Il ruolo del pediatra è, infatti, “fondamentale perché apre domande. Loro sono dei contenitori di regole laddove il collettivo ha perso la rete familiare che per tradizione tramandava le regole. È allora nostro compito aiutare i genitori e mi piace pensare che a condividere questo impegno ci siano anche pediatri, neuropsichiatri e psicologi illuminati- prosegue la psicoterapeuta- nel senso che non restringano il loro ambito di intervento all’unica cosa che devono guardare, ma che possano connettere tutti questi elementi”.

È un lavoro doveroso, continua DI Renzo, quello di “scorporare gli elementi che non appartengono al bambino, altrimenti tutto si tradurrà in una diagnosi fatta al piccolo. La difesa del bambino contempla invece- aggiunge la responsabile dell’,- non una distribuzione di colpa ma di responsabilità”. Bisogna infine recuperare il termine “percorso”: “Si tende a parlare tantissimo di traiettorie, ma queste hanno una dimensione sempre più lineare e indicata per definire appunto la traiettoria di un disturbo.

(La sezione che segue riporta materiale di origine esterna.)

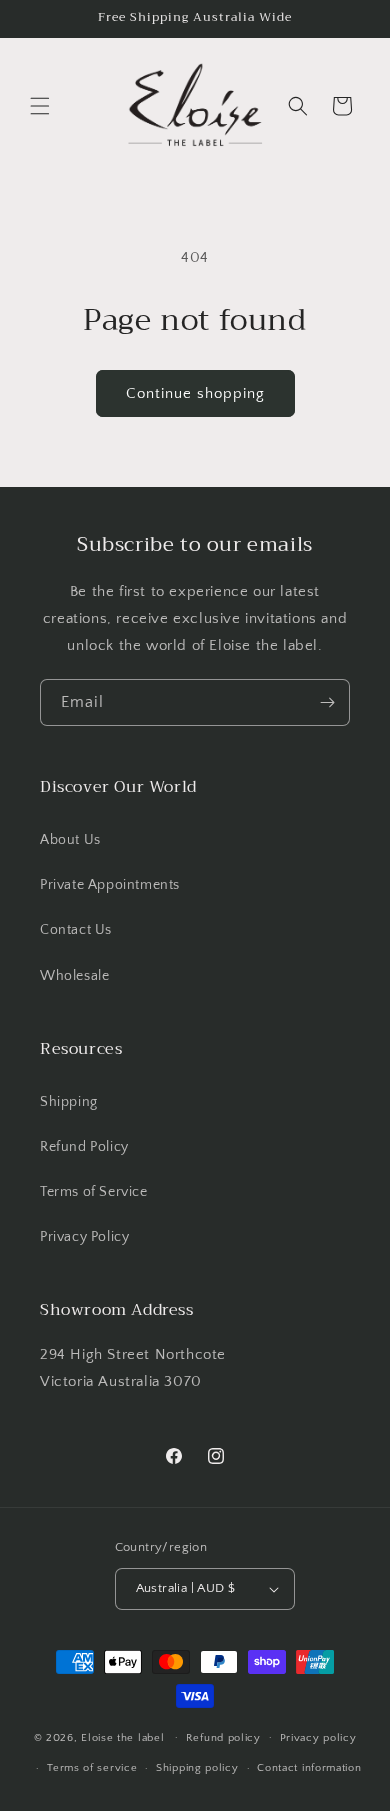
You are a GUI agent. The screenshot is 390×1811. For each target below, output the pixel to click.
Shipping (69, 1102)
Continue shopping (195, 393)
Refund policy (223, 1738)
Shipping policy (197, 1768)
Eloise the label (122, 1737)
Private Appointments (110, 885)
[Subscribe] (327, 702)
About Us (70, 840)
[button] (40, 106)
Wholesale (74, 976)
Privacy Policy (84, 1237)
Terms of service (92, 1768)
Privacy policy (318, 1738)
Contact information (309, 1768)
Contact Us (76, 930)
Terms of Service (94, 1192)
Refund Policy (84, 1147)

Il percorso, invece, non è lineare, è assolutamente articolato ed è nato all’interno del mondo psicodinamico con il concetto formulato da Anna Freud di ‘linee di sviluppo’ in cui i termini normalità e patologia vengono definiti dall’insieme di tutti gli aspetti presenti nel bambino. Le vere valutazioni- conclude Di Renzo- si fanno attraverso i percorsi terapeutici”.